Instructions for the task —
Within the lines below, find those that hold the string "computer" and copy each one.

***** Records for processing

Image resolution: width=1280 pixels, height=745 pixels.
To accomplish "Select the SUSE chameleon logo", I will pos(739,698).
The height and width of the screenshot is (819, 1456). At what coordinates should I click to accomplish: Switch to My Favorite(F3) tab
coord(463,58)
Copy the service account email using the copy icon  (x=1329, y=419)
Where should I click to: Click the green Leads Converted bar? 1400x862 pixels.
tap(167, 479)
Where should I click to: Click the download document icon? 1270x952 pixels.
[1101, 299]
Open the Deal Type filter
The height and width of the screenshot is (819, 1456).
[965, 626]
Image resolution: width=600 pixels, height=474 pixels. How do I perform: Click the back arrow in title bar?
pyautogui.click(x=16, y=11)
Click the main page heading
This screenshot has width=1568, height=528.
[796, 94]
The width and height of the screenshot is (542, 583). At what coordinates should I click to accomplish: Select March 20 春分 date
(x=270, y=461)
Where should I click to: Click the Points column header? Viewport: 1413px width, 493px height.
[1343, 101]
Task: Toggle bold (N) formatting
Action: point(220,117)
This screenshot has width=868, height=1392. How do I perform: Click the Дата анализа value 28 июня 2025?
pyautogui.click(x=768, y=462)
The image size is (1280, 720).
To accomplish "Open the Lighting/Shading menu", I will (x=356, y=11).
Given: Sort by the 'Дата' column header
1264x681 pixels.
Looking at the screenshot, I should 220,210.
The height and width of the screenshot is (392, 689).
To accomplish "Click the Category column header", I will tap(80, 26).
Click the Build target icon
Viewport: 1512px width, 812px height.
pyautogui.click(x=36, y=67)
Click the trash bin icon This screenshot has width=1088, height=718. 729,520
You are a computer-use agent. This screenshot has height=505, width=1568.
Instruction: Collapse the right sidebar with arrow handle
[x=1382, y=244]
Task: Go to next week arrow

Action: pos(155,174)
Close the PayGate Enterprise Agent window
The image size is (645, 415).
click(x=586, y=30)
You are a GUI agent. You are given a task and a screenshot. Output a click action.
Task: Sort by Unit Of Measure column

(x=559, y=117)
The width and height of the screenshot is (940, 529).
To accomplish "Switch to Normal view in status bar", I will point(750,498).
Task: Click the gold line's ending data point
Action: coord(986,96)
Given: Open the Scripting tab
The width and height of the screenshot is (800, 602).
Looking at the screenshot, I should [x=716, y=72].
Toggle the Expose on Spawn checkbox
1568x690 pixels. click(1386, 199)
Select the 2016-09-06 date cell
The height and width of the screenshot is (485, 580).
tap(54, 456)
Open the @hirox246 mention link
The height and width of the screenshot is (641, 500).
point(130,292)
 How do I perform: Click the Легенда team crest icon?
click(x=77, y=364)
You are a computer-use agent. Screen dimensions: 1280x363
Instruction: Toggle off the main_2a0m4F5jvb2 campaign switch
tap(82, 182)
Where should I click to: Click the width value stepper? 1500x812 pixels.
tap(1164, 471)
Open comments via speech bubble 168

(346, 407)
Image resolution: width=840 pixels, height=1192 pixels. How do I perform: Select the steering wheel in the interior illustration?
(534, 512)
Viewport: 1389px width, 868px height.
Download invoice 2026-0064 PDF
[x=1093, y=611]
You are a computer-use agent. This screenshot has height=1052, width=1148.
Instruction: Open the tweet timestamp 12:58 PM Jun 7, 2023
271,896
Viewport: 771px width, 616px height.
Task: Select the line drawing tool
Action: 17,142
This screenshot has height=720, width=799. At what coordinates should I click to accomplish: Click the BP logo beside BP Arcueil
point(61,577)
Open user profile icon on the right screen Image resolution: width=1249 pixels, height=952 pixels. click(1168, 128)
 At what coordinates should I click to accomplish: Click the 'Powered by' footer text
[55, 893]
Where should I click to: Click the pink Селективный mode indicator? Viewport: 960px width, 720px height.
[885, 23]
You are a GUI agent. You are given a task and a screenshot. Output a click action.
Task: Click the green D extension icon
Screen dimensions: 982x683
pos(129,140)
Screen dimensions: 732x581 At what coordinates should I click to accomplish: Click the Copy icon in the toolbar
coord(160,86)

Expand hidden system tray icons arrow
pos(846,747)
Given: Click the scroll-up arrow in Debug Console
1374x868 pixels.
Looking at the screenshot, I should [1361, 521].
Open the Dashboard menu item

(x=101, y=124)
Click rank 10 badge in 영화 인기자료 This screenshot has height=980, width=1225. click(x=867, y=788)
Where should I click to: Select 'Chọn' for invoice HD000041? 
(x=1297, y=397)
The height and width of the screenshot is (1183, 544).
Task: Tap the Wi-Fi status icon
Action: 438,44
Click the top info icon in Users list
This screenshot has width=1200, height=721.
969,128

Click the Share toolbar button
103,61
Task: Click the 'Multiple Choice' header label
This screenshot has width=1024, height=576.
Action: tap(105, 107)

**********

Written response —
You are a computer-use agent. This screenshot has height=505, width=1568.
You are a computer-use agent. Screen dimensions: 1280x363
You are a computer-use agent. This screenshot has height=1052, width=1148.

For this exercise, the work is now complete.